§ TASK DIRECTIONS:
Below are the entries; return every line among them that holds the word "Toggle".

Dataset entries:
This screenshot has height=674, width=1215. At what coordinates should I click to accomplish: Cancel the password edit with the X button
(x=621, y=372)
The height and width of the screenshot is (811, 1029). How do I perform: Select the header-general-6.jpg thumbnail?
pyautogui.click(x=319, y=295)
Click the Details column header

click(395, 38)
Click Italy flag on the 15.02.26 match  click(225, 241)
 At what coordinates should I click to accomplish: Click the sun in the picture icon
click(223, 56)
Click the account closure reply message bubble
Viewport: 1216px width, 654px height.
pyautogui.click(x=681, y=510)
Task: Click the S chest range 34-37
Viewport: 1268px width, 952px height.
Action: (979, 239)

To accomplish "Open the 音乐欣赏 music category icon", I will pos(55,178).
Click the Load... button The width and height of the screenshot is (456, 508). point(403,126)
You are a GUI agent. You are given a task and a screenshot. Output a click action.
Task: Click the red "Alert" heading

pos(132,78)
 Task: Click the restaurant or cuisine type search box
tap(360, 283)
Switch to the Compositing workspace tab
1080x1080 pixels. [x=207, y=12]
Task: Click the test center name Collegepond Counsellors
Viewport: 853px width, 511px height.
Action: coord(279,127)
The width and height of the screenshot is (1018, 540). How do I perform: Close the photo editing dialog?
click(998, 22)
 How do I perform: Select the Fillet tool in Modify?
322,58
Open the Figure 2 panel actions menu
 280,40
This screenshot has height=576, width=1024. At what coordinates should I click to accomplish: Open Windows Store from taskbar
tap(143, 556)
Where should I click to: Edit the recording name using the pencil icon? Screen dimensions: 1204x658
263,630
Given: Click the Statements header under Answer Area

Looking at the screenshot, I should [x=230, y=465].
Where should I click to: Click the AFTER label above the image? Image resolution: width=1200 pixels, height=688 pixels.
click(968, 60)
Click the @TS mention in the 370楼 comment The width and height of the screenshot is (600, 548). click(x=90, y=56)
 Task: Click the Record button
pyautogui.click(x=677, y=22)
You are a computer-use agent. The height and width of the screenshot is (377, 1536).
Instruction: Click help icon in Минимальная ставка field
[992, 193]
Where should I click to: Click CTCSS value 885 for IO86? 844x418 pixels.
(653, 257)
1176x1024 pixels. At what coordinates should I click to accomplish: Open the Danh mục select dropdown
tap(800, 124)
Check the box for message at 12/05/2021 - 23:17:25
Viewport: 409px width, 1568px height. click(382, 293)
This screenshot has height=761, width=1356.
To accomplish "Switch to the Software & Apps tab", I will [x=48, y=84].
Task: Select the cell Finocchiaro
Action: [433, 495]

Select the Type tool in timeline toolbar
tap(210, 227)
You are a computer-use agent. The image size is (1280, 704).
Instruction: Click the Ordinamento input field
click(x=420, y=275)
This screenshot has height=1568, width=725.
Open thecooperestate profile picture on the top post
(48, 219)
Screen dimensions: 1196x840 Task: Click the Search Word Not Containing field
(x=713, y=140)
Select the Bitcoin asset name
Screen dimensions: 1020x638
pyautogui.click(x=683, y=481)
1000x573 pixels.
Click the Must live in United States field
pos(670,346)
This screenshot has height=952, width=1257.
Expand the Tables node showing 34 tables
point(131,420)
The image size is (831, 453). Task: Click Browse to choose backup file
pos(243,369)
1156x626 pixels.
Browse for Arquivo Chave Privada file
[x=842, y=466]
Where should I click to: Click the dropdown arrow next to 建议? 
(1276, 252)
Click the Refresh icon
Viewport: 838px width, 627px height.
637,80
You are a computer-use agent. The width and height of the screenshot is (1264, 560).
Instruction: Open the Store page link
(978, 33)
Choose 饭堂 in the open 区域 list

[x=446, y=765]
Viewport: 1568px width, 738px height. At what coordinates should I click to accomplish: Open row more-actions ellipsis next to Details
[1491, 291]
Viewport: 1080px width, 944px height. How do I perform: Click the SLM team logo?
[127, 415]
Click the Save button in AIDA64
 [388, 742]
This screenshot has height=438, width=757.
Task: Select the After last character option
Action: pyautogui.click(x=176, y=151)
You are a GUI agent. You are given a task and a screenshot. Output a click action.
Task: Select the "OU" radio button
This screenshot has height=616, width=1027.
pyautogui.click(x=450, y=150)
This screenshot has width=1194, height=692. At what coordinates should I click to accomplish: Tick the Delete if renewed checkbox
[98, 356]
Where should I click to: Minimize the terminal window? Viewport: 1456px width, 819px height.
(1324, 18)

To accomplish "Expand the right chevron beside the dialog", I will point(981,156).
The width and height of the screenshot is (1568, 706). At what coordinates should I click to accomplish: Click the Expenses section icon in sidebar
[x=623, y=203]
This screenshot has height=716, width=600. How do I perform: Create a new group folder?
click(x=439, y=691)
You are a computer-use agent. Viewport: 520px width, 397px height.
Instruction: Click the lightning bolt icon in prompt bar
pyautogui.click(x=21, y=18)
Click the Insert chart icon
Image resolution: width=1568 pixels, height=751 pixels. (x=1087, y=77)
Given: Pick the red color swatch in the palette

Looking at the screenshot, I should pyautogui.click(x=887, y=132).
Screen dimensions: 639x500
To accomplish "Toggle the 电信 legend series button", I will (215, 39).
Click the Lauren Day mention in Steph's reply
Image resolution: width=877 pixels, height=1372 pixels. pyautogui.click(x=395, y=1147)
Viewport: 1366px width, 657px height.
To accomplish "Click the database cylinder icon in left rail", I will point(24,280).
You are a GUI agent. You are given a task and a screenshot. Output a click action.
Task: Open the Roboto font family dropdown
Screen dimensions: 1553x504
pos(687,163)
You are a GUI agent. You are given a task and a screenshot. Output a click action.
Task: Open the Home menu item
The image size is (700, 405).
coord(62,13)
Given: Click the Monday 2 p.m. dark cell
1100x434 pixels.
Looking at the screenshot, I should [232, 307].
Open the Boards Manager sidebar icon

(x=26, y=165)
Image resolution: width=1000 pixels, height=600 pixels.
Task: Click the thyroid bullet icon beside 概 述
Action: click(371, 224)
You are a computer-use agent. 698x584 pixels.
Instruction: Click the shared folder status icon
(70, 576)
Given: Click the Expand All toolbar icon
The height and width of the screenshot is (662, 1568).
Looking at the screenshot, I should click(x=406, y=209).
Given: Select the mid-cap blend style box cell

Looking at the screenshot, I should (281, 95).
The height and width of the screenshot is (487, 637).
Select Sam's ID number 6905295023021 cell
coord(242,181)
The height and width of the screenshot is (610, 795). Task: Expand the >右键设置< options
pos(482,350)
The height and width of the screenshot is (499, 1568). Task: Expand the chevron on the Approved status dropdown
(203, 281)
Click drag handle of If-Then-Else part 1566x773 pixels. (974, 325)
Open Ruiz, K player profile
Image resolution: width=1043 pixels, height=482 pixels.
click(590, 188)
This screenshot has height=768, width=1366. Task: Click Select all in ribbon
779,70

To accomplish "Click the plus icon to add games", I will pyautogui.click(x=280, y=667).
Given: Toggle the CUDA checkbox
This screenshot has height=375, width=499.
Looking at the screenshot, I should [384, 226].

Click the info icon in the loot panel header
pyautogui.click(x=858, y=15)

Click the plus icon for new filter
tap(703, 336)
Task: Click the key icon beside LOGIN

§ WRITTEN REPLY:
To accomplish "Toggle the 电信 legend series button", I will (215, 39).
Given: Toggle the CUDA checkbox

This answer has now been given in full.